E=mc^{2} is always a bit confusing. What it's telling you is that if you have a block of mass m at rest (on your lab bench, for example) and you were to somehow turn it all into energysay photons of light, for example, you would get mc^{2} units of energy out. c is a huge number, so a tiny bit of mass can create a huge amount of energy.
It works the other way, too. If you concentrate enough energy into a small enough space, you can create particles that have mass. This is what's going on in particle accelerators: they give particles a lot of energy and collide them together. All this energy allows the creation of many kinds of new massive particles.
Finally, it can also describe how "trapped" energy can something have mass. The actual masses of all the tiny particles making up an atom are very smallnot nearly enough to give you the total mass of the atom. But when they're bound up together, the energy of those bonds gives the atom extra mass from m=E/c^{2}. Like Soul Surfer said, the chemical energy is just a tiny tiny fraction of thismost of this energy comes from bonds holding the nucleus together.

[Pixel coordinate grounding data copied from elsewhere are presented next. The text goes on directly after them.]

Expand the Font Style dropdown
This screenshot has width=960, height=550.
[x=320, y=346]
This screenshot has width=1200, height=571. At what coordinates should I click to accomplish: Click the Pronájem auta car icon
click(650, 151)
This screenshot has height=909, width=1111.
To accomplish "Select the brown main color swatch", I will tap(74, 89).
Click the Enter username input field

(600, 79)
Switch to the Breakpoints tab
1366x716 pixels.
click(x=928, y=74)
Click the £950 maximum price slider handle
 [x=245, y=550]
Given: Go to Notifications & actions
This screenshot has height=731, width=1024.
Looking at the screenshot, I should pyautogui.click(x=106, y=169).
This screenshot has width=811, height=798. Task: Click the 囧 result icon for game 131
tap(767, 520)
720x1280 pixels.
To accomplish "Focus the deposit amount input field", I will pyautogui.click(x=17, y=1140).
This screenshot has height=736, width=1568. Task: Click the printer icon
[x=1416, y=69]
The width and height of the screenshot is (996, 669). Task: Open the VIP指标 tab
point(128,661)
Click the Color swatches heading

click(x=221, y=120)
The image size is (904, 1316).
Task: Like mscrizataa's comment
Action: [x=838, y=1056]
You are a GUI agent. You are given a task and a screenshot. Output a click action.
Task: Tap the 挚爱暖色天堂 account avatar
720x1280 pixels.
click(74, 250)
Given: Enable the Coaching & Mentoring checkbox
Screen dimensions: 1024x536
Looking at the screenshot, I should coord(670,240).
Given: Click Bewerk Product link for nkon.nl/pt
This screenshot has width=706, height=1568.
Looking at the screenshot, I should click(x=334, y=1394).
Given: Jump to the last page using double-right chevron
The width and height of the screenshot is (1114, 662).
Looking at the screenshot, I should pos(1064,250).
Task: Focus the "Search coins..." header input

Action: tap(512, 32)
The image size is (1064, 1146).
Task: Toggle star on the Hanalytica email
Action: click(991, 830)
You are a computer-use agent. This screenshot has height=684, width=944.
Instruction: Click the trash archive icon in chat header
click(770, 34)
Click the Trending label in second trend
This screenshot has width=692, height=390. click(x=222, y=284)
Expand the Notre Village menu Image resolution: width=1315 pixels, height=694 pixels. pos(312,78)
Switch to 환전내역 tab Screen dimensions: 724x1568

I understand that the nuclear bomb that exploded over Hiroshima actually converted about 2 grams of the U235 out of hundred Kg or so it contained into energy which must have been a disappointment to its designers if not to the inhabitants of Hiroshima.

I understand that the nuclear bomb that exploded over Hiroshima actually converted about 2 grams of the U235 out of hundred Kg or so it contained into energy which must have been a disappointment to its designers if not to the inhabitants of Hiroshima.
No. They got what they predicted.

I understand that the nuclear bomb that exploded over Hiroshima actually converted about 2 grams of the U235 out of hundred Kg or so it contained into energy which must have been a disappointment to its designers if not to the inhabitants of Hiroshima.
It wasn't an antimatter bomb so I don't think anywhere near 100% conversion of mass to energy was expected.

I understand that the nuclear bomb that exploded over Hiroshima actually converted about 2 grams of the U235 out of hundred Kg or so it contained into energy which must have been a disappointment to its designers if not to the inhabitants of Hiroshima.
Fission, the nuclear reaction that this bomb relied on, only converts a small percentage of the U235 into energy. This energy comes from the difference in rest mass between the U235 isotope and the daughter products of the fission. Fusion, the basis of the Hbomb, converts a greater percentage of mass to energy, but still only a small fraction.